第5話 料理
「母さん、じゃあ・・・」
「ええ、母さんやお父さんも、触れたくなかったし、
あんたも、傷つくと思って内緒にしてたんだけど・・・」
母さんの話は、昨日の姉と名乗る女の子の言った事と、全て一致した。
双子だったこと、事前に男女とわかっていたこと、そして、一美と正と命名する積りだった事・・・
生まれてすぐに姉の方が他界した事・・・
「でも、あんた何で・・・」
「いやいいんだ・・・じゃあ」
俺は電話を切った。
あの人の言っていた事は、間違いないようだ・・・
「この世が見たくて、やってきた」
そうらしいが、両親には知らせないほうがいいだろう。
なるべく気にしないようにしているのだが、やはり気になる。
「だめだ、公私の区別はしっかりと・・・」
そう言い聞かせたが、やはり、無理・・・
問題は、大家さん。
あの人から、両親に連絡が行かなければいいが・・・
口止めしても、多分、無駄だし・・・
俺は、その日は早々に仕事を切り上げ帰宅した。
ドアノブに手をやる。
鍵がかかってる。
「よかった。
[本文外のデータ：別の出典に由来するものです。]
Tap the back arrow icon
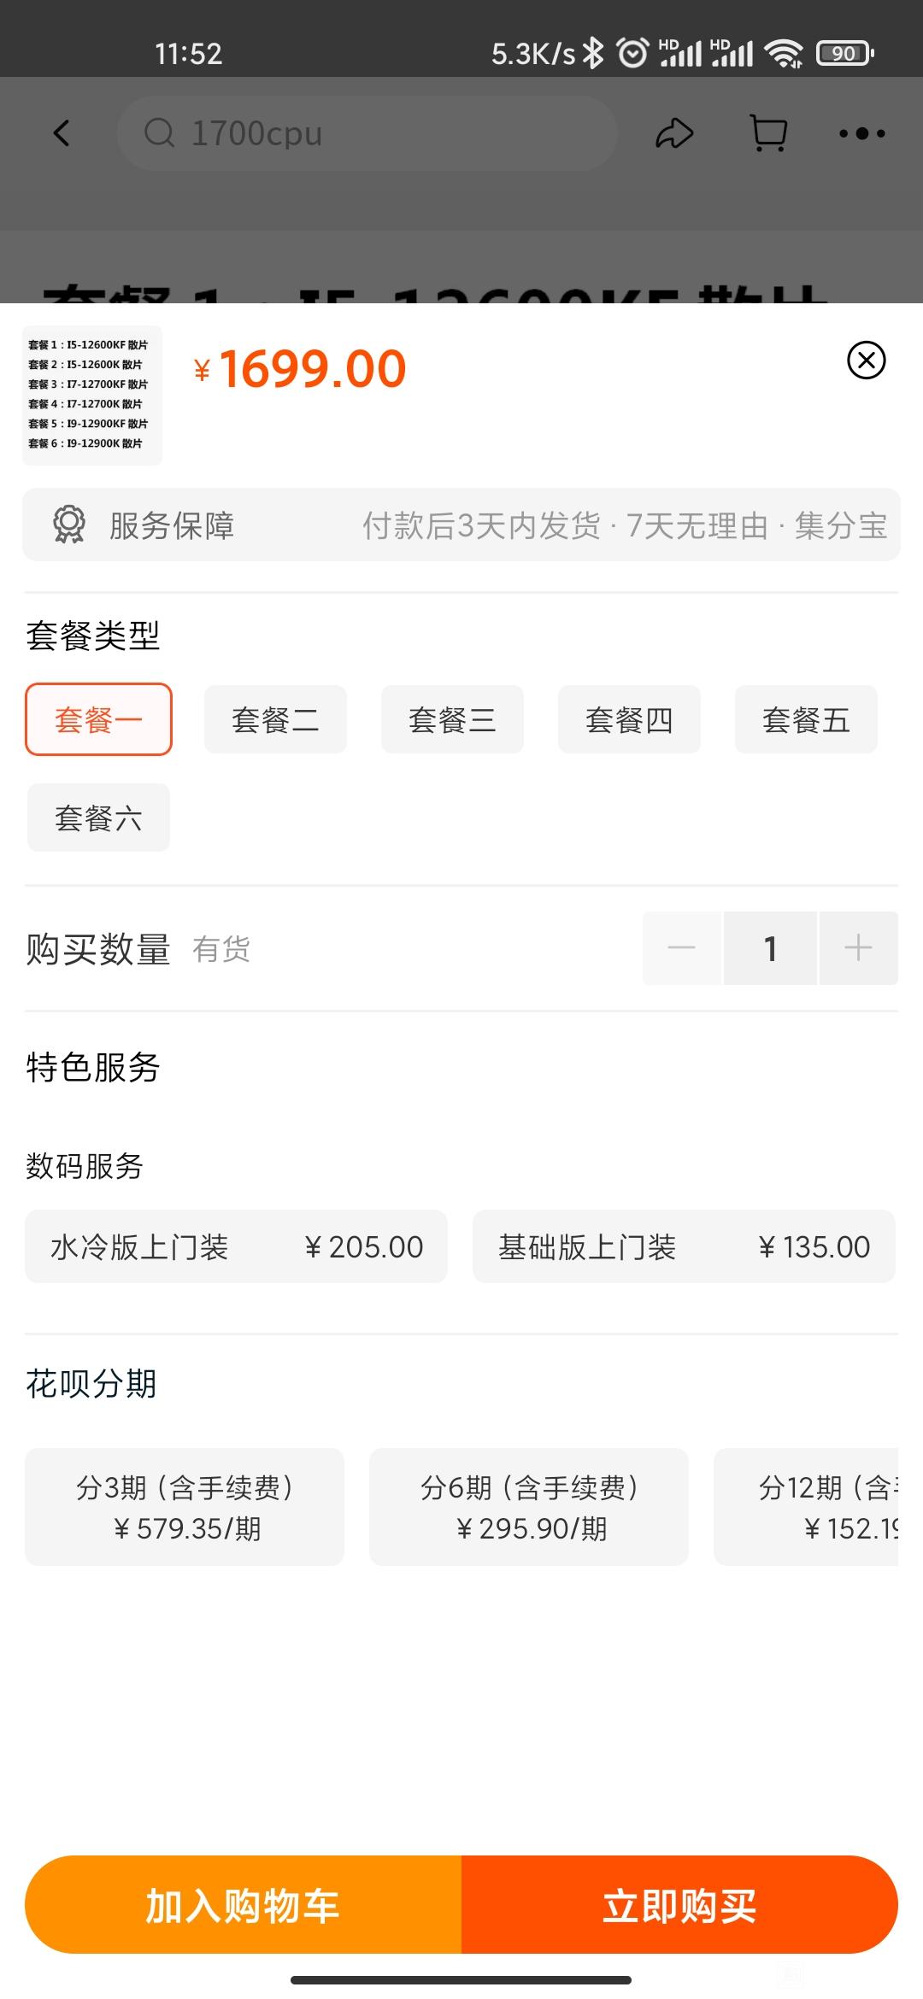Image resolution: width=923 pixels, height=1999 pixels. click(x=62, y=133)
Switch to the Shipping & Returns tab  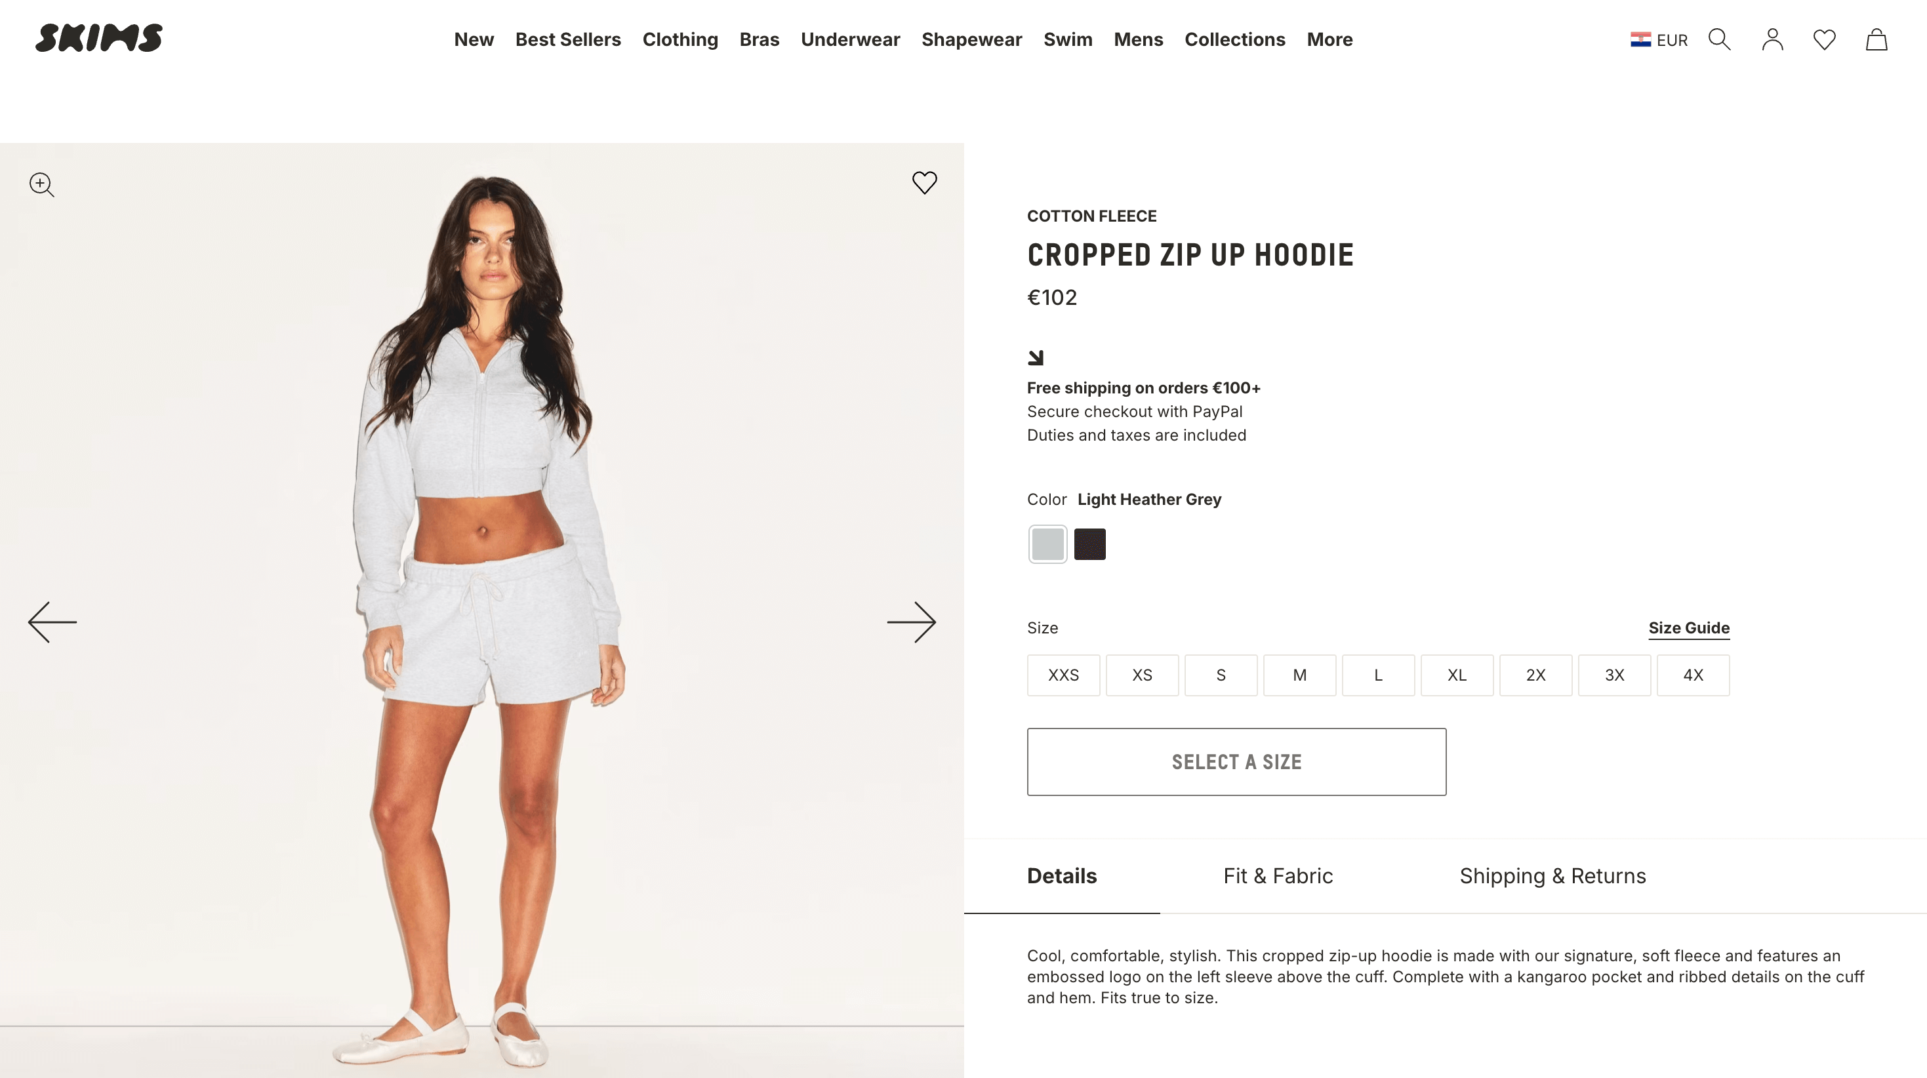point(1552,875)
約束は守ってくれたみたいだな」
ノブを回して、部屋に入る。
「ただいま」
「お帰り」
入った瞬間に、俺はこけた。
悪い予感が的中。
大家さんがいた。
「あら、正一くん、お仕事お疲れ様」
大家さんの声にこける。
いかに大家さんと言っても、勝手に人の部屋に・・・
「私が入ってもらったの、正一くん」
姉と名乗る女の子がそこにいた。
「ねえ、いいかげん。お姉ちゃんと呼んでよ。正一くん」
「いきなり、言えません」
その後、大家さんから、予想していた言葉が出た。
「そうだ、この事ご両親に連絡しないと」
「あっ、いいです。いいです。後で僕がしますんで・・・」
「そう、でも・・・」
説得に、20分かかった。
「わかったわ。じぁあ。姉弟仲良くね」
「どうも・・・」
たく・・・
なんで、女ってのは、おしゃべりが好きなんだ。
「で、お姉さん、何で大家さんを」
「ご飯の作り方」
「あの世で、覚えてきたんでしょ?」
「私が覚えてきたのは、存在。レシピまでは、教わってないよ」
「で、作れるんですか?」
「ええ、私は体はあるもん。ほら・・・」
お姉さんが、僕の手を握る。
確かに、霊ではない。
それに、温かい・・・
「じゃあ、今日は私が作るからね」
「うわーいいです。いいです。僕がやりますんで・・・」
「だーめ。お姉ちゃんの言う事ききなさい」
とりあえずは、引きさがった。
芸術的な料理が出てくるのは、間違いない。
でも、鍋とか爆発させないか・・・?
程なくして、料理が運ばれて来た。
予想通りだった。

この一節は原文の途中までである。